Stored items
---------------

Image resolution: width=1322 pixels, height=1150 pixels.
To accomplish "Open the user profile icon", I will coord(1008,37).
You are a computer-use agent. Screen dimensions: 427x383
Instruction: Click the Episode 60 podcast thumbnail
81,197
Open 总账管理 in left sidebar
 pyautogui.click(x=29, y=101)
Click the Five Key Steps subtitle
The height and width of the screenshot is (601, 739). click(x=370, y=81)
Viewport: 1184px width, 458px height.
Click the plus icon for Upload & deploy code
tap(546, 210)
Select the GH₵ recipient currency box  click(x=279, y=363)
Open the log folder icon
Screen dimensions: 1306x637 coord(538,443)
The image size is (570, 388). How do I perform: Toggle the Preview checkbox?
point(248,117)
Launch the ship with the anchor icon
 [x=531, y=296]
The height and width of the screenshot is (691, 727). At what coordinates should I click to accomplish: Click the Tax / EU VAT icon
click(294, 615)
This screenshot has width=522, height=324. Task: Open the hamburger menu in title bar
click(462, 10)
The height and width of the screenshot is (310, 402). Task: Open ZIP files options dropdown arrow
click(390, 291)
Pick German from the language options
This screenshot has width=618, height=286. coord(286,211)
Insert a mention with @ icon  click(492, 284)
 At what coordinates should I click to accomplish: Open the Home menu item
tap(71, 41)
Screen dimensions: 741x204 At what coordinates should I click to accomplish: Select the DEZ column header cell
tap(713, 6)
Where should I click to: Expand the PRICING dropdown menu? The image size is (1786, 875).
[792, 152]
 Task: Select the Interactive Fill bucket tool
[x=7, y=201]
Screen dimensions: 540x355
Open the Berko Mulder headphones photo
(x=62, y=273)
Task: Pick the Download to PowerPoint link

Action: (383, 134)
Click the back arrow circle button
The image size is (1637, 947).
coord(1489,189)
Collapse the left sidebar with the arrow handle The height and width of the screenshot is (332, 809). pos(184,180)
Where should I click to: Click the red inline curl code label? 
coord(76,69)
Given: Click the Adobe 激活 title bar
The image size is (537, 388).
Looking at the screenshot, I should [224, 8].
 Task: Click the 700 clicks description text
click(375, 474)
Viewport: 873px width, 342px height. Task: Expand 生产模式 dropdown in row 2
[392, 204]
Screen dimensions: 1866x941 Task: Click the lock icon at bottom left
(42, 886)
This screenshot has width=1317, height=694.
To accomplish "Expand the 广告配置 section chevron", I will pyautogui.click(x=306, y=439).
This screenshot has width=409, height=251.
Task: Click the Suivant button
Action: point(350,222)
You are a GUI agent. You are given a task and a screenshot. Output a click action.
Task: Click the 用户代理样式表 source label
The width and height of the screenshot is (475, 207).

---------------

Within the entries above, find every line where the string "agent" occurs, and copy it.

▶ Written reply
You are a computer-use agent. Screen dimensions: 427x383
You are a GUI agent. You are given a task and a screenshot. Output a click action.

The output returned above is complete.